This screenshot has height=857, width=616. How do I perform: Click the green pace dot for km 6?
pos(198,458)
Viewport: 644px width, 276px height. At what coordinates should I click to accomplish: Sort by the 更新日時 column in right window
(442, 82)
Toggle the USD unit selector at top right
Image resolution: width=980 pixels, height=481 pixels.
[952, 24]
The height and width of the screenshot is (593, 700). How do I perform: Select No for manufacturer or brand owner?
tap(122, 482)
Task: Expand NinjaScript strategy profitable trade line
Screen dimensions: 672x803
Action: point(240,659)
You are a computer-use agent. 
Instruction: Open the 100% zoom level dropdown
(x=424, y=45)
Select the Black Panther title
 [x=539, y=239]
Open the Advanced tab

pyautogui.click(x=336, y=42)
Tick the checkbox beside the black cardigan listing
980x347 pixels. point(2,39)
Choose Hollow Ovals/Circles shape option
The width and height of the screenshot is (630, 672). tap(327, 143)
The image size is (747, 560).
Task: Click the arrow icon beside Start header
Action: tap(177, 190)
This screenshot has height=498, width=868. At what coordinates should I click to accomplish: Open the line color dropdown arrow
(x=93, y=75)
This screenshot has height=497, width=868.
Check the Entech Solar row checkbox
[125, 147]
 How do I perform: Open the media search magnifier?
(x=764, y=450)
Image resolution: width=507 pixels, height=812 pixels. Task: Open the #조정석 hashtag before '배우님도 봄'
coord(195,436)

Exercise prompt ▸ Reproduce each entry from the records above, character for character.

Result of the task ▸
This screenshot has height=857, width=616. How do I perform: Click the green pace dot for km 6?
pos(198,458)
Viewport: 644px width, 276px height. At what coordinates should I click to accomplish: Sort by the 更新日時 column in right window
(442, 82)
Toggle the USD unit selector at top right
Image resolution: width=980 pixels, height=481 pixels.
[952, 24]
The height and width of the screenshot is (593, 700). How do I perform: Select No for manufacturer or brand owner?
tap(122, 482)
Task: Expand NinjaScript strategy profitable trade line
Screen dimensions: 672x803
Action: point(240,659)
You are a computer-use agent. 
Instruction: Open the 100% zoom level dropdown
(x=424, y=45)
Select the Black Panther title
 [x=539, y=239]
Open the Advanced tab

pyautogui.click(x=336, y=42)
Tick the checkbox beside the black cardigan listing
980x347 pixels. point(2,39)
Choose Hollow Ovals/Circles shape option
The width and height of the screenshot is (630, 672). tap(327, 143)
The image size is (747, 560).
Task: Click the arrow icon beside Start header
Action: tap(177, 190)
This screenshot has height=498, width=868. At what coordinates should I click to accomplish: Open the line color dropdown arrow
(x=93, y=75)
This screenshot has height=497, width=868.
Check the Entech Solar row checkbox
[125, 147]
 How do I perform: Open the media search magnifier?
(x=764, y=450)
Image resolution: width=507 pixels, height=812 pixels. Task: Open the #조정석 hashtag before '배우님도 봄'
coord(195,436)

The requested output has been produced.